Seguidores

sábado, 1 de enero de 2011

Maurice Ravel, Le Grand

Siempre que se me pregunta acerca de mi músico favorito, yo respondo en el acto y sin vacilar: Maurice Ravel. No pocas veces me encuentro con miradas perplejas, pues esperarían seguramente que contestase con otros nombres de mayor estatura y dimensión en la historia del arte, por diferentes razones (v gr. Bach o Mozart). Ya que  se cree generalmente que el compositor francés es tan sólo el autor de Bolero y  un puñado de obras pulcras e interesantes.
Cuán equivocada es esta percepción lo demuestra el hecho de que Ravel es actualmente y con mucho uno de los músicos más interpretados en concierto y grabado en CD, por encima de otros creadores que uno supone más ilustres y trascendentes.
En él vive el alma íntegra de la Francia que desde los siglos nos ha regalado con sus guiños picarescos, sus sanas risotadas y su sabio humanismo: Rabelais, Voltaire, La Fontaine y otros más parecen alentar en su espíritu musical.
Con él me sucede lo que con ningún otro autor: no hay prácticamente en la totalidad de su obra un solo momento que yo sienta plantado ahí de modo accesorio, donde mi placer y atención se quiebren por algún recurso gratuito o poco interesante. Desde sus miniaturas de cámara o piezas de piano, hasta sus mayores y más logradas partituras orquestales, Ravel es para mí el genio musical más perfecto y exquisito de que tenga conocimiento.

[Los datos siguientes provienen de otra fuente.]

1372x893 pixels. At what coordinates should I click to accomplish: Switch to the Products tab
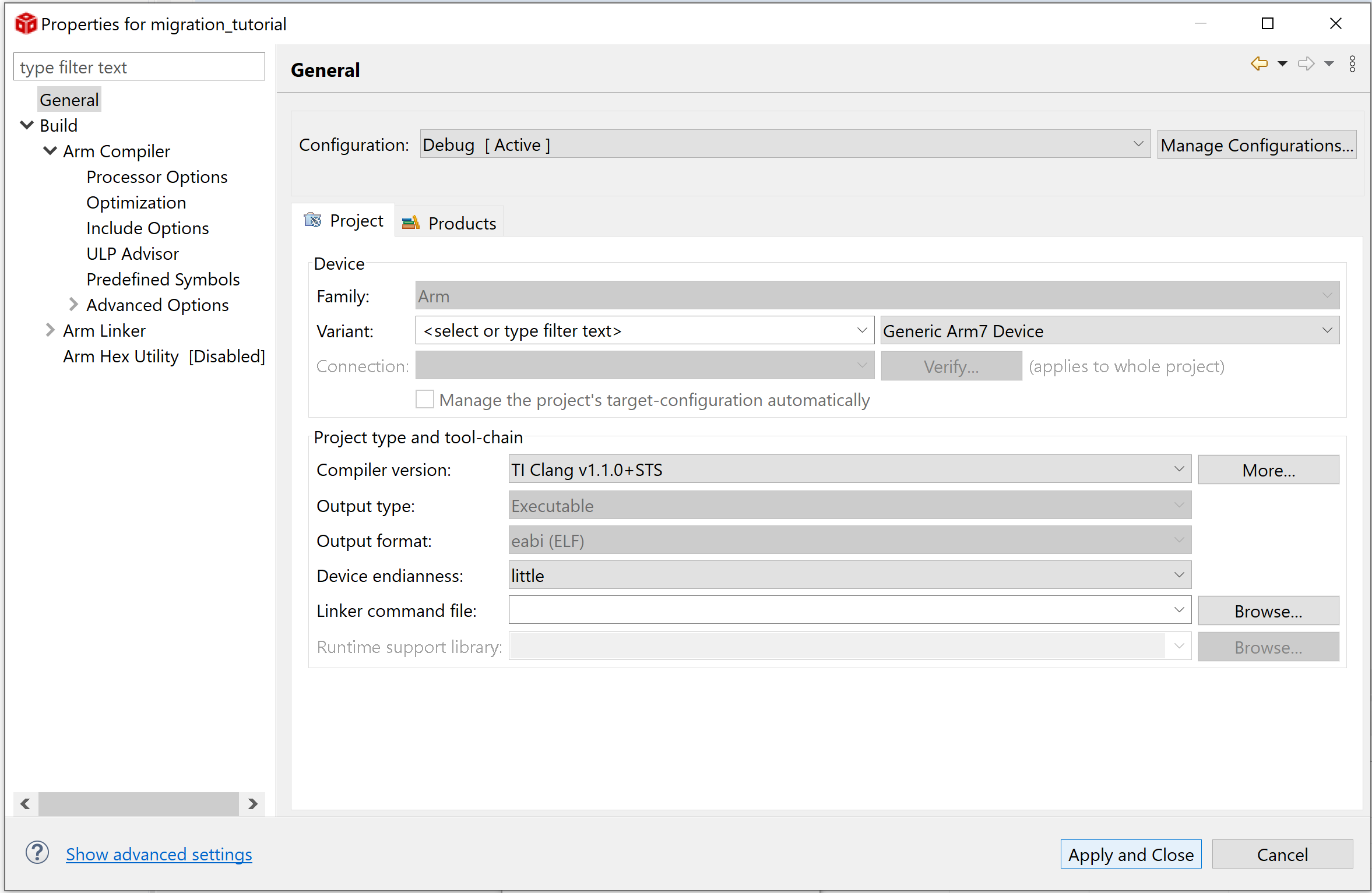pos(461,223)
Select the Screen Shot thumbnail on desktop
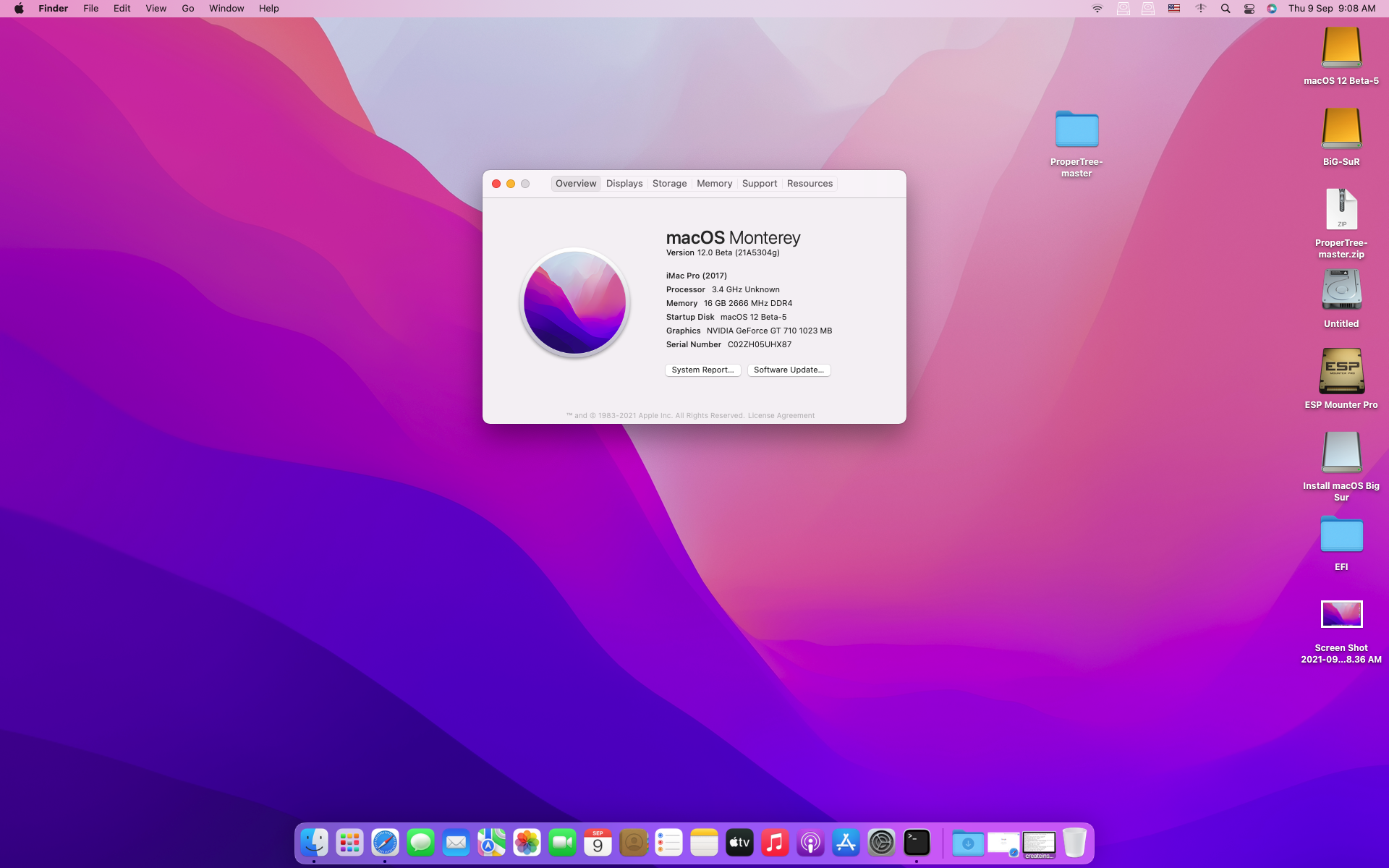 (1341, 615)
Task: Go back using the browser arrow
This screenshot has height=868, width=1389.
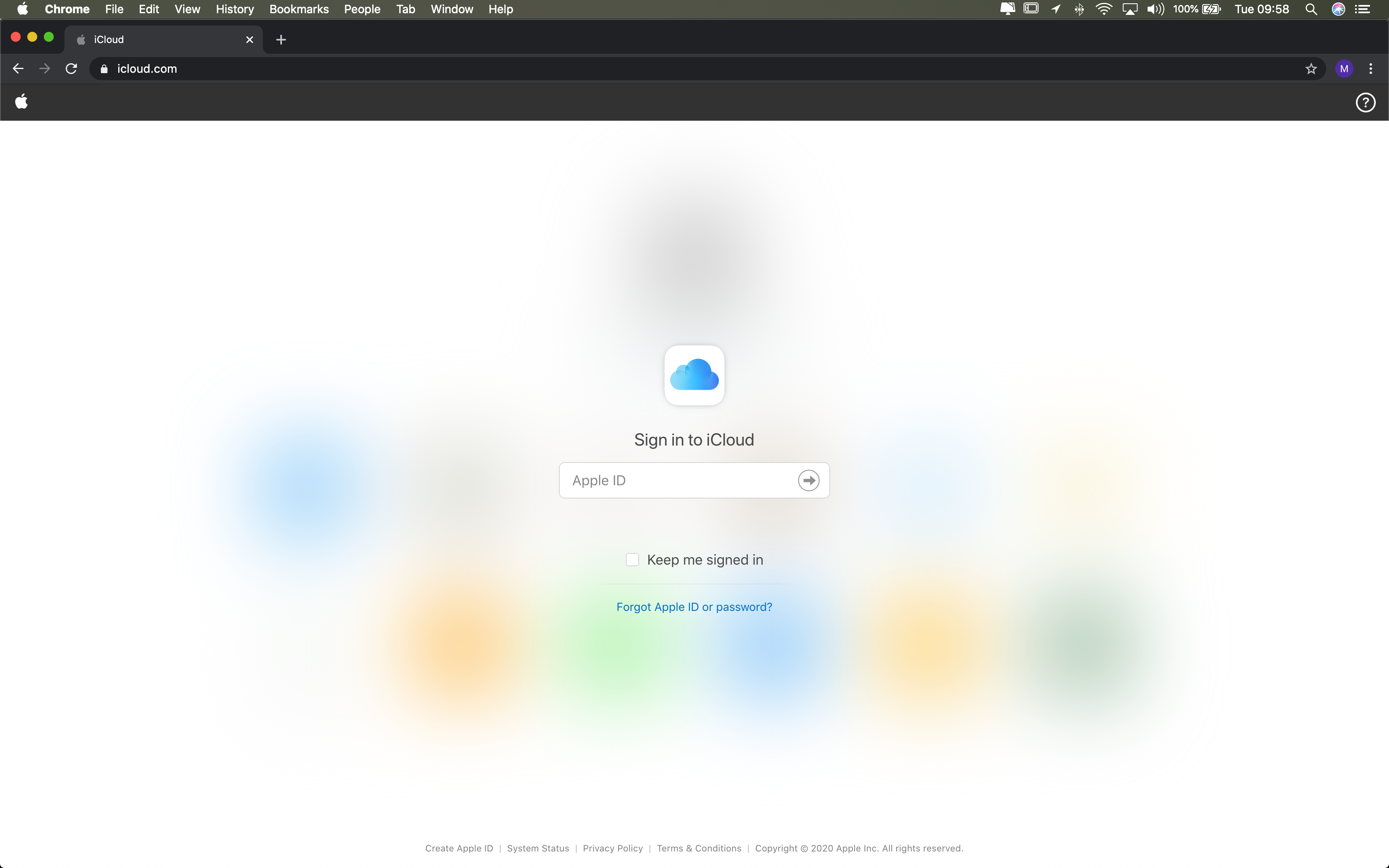Action: 18,69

Cada uno de sus trabajos sirve como un modelo clásico y acabado del respectivo género: en ellos las notas poseen un concatenamiento y una precisión tales, que parecen creados por un auténtico demiurgo musical dueño de todos los recursos y mecanismos (recuérdese que Stravinsky lo llamó “El Relojero Suizo”).

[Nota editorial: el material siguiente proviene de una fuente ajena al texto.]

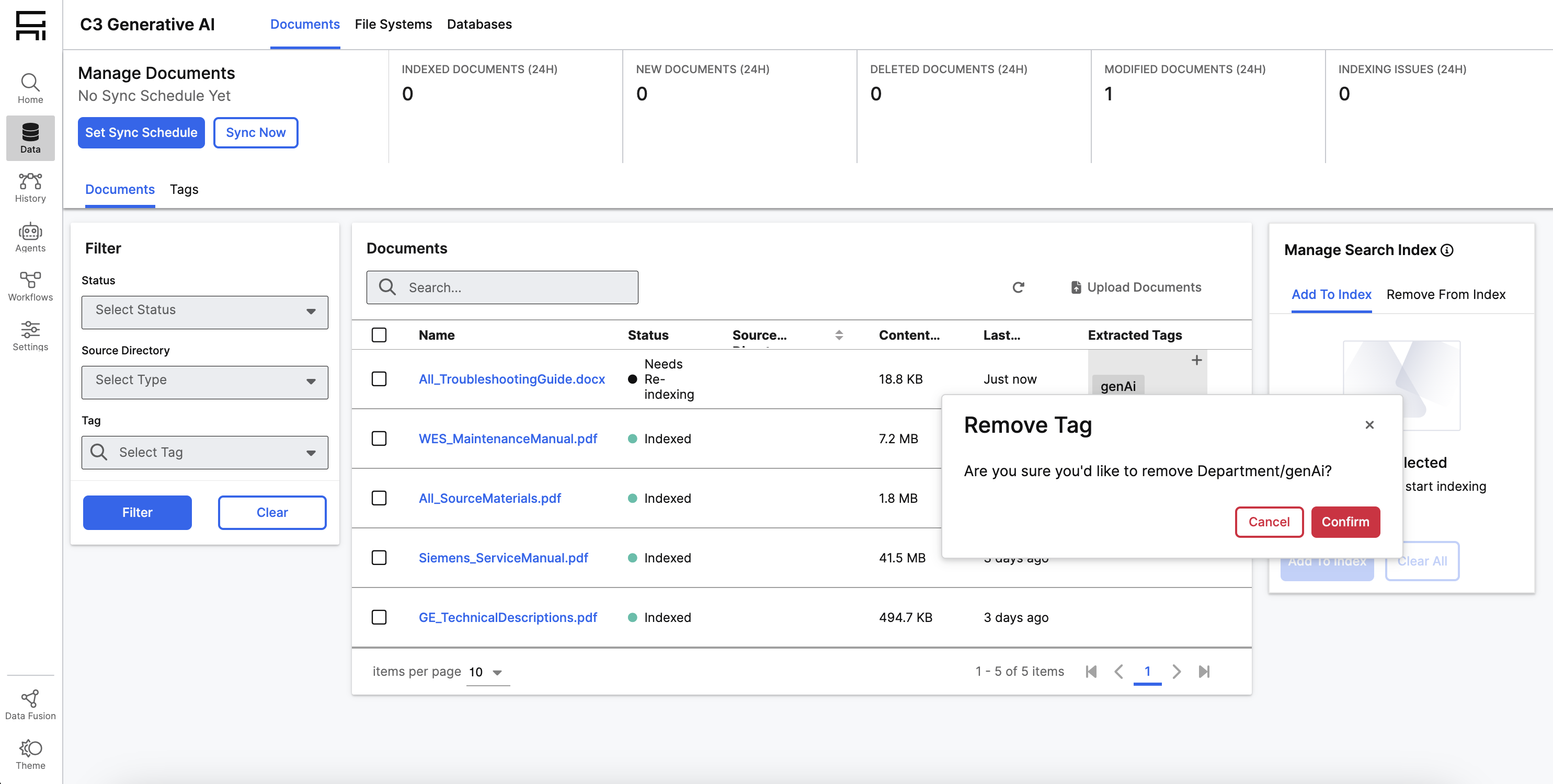Screen dimensions: 1553x784
Task: Click the refresh documents icon
Action: click(1018, 287)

Repasemos un poco. Para el piano crea una revolución paralela  e igual en importancia que la de Debussy. Con él el instrumento adquiere una sonoridad inaudita, mal llamada “impresionista”, que deriva de los clavecinistas franceses y el virtuosismo de Liszt, y desemboca en un nuevo clasicismo más luminoso y depurado. Nos ilustran de ello suficientemente la adorable “Tombeau de Couperin”, los cristalinos “Miroirs” y los difíciles ejercicios de “Gaspard de la Nuit”. En lo camerístico cuenta con un catálogo tan reducido como esplendoroso e inigualable: una Sonata para Piano y Violín de una austeridad extrema, donde se sirve de recursos estilísticos del jazz; un cuarteto de cuerda (gemelo del de Claude) que representa lo más logrado de su clase desde tiempos de Schubert.  Al teatro lírico lo enriquece con la asombrosa fantasía L´Enfant et les Sortilèges, y la encantadora evocación de L´ Heure Espagnole. Sus mélodies  son un feliz maridaje de las mayores voces poéticas de su tiempo y su inspiración personal. Baste con recordar los “Trois poèmes de  Stéphane Mallarmé para estar convencidos de que su talento en este campo era rival del de Fauré y el mismo Debussy. A Ravel le encantaban los retos, y con su Concierto para la mano izquierda nos demostró que no había limitación que valiera cuando se trataba de exhibir su enorme talento. Si lo perfecto ya se vislumbraba en las antologías de teclado  mencionadas, su completa realización aparece ante nosotros en sus magníficas páginas orquestales, que no pocas veces son la instrumentación magistral de aquéllas: Ma Mère L´Oye, Daphnis et Chloe , Le Tombeau de Couperin, etc.
En nadie como en Ravel se han asociado indisolublemente la técnica y la pasión; sólo quien no entienda esto lo juzgará de frío y distante, pues su música se halla a medio camino entre la inteligencia y el sentimiento, sin caer jamás ni en un árido intelectualismo ni en la sensiblería barata y de mal gusto.  Su corazón sabe expresar muy bien  sus efusiones con un lenguaje perfectamente inteligible para los que buscamos una belleza clara y ordenada con los mayores alcances humanos. Él y sólo él es aquel que nunca me ha defraudado y de quien con certeza absoluta sé que siempre volveré una y otra vez a la escucha de todas sus obras, hasta donde el oído y el entendimiento me lo permitan en este mundo.